───── Recorded data

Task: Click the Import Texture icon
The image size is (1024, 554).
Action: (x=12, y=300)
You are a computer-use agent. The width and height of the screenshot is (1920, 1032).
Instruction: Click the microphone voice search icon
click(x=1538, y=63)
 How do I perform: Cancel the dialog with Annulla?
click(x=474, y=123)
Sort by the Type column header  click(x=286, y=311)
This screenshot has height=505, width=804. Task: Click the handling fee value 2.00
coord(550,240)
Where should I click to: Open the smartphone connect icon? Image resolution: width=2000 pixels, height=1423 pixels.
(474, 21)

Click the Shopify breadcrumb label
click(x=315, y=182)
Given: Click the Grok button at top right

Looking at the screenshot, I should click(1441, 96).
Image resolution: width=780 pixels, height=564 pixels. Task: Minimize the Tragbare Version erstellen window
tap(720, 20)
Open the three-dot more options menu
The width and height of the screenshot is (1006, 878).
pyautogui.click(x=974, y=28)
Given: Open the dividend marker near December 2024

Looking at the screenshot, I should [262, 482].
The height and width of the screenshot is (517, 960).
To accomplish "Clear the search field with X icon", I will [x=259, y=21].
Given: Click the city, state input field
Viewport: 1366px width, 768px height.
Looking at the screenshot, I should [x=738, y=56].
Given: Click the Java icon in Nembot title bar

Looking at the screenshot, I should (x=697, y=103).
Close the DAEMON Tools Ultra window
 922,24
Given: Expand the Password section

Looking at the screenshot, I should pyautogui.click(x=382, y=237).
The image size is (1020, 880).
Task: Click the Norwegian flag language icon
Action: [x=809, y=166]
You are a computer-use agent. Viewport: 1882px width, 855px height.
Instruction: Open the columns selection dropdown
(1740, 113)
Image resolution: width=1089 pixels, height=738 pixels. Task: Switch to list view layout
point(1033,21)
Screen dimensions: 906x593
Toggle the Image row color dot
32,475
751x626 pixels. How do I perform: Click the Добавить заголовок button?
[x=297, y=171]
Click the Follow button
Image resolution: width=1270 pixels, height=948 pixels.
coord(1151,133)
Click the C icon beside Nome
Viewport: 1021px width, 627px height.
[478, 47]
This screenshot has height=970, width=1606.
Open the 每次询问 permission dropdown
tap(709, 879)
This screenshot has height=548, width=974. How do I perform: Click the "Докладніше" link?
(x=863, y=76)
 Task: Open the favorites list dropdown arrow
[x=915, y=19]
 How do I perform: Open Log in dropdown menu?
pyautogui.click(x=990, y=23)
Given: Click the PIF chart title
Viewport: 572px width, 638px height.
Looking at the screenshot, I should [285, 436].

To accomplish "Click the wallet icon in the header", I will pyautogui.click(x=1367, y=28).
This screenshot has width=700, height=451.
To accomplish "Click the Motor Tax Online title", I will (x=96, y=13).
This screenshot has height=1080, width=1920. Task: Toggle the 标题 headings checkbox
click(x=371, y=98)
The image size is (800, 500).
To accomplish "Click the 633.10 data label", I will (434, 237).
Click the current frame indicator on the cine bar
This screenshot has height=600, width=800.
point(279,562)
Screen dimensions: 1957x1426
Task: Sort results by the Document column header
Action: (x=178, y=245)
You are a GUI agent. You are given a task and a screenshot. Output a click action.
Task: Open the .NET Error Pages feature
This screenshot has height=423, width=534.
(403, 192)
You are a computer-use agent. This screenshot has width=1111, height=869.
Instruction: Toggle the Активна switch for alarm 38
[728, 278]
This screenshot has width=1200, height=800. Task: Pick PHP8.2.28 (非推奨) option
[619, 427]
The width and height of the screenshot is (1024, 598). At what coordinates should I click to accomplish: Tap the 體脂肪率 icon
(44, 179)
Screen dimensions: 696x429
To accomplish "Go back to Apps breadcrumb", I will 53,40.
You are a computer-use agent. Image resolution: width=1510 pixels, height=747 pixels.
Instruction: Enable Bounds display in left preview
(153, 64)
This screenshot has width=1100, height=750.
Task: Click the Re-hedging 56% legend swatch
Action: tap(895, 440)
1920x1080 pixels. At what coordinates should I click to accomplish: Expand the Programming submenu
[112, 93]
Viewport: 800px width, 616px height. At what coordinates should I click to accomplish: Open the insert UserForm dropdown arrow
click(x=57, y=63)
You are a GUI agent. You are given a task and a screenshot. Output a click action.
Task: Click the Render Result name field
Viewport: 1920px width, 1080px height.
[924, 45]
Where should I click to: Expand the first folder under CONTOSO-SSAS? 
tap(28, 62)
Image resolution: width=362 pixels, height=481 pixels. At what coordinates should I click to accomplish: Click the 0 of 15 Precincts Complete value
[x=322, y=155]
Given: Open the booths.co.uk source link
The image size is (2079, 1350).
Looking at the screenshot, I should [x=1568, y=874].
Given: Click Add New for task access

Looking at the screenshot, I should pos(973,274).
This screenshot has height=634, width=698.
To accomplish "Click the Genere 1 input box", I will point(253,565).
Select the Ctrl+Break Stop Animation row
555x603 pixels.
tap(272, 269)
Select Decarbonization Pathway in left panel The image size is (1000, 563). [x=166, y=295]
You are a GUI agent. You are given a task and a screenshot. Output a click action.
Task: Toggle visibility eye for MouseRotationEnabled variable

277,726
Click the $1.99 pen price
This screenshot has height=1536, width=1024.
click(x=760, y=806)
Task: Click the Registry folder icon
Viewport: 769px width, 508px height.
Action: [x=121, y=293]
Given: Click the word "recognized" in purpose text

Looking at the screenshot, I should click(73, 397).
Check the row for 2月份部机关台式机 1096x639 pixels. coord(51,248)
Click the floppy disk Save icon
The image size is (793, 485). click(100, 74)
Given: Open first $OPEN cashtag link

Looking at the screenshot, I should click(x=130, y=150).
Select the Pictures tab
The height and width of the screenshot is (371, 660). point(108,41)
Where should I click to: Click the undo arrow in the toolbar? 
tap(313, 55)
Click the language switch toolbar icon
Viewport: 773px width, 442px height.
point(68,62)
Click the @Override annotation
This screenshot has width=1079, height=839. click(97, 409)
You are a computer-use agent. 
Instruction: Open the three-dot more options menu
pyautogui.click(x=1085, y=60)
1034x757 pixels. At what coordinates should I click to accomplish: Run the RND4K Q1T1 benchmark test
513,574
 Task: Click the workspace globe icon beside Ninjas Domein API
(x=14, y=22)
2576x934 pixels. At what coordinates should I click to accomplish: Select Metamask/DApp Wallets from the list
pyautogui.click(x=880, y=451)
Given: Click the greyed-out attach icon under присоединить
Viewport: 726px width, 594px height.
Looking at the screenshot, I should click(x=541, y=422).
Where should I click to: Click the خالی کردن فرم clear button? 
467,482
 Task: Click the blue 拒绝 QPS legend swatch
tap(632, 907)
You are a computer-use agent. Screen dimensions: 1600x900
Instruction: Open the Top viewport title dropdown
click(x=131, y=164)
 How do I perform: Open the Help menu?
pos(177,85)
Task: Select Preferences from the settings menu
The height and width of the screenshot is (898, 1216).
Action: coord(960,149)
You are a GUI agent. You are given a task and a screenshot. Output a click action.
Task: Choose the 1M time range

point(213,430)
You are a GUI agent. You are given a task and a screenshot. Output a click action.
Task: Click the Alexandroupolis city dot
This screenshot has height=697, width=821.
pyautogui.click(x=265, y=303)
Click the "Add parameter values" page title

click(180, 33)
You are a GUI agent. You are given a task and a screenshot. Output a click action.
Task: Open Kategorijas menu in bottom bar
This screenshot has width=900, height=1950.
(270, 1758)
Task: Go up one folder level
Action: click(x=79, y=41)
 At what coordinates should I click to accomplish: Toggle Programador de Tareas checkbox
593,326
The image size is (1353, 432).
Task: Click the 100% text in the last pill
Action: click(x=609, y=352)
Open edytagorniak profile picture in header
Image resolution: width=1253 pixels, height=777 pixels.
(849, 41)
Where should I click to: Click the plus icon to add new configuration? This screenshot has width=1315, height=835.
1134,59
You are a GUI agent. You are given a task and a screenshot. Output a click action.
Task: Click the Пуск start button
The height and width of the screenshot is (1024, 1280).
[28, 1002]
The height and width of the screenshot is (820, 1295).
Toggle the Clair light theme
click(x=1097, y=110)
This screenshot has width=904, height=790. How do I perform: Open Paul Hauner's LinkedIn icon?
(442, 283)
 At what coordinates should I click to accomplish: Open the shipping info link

──────────

▶ Exercise description
Return the rows from the very first line through the line containing "Looking at the screenshot, I should click(1441, 96).", both included, copied word for word.

▶ Written solution
Task: Click the Import Texture icon
The image size is (1024, 554).
Action: (x=12, y=300)
You are a computer-use agent. The width and height of the screenshot is (1920, 1032).
Instruction: Click the microphone voice search icon
click(x=1538, y=63)
 How do I perform: Cancel the dialog with Annulla?
click(x=474, y=123)
Sort by the Type column header  click(x=286, y=311)
This screenshot has height=505, width=804. Task: Click the handling fee value 2.00
coord(550,240)
Where should I click to: Open the smartphone connect icon? Image resolution: width=2000 pixels, height=1423 pixels.
(474, 21)

Click the Shopify breadcrumb label
click(x=315, y=182)
Given: Click the Grok button at top right

Looking at the screenshot, I should click(1441, 96).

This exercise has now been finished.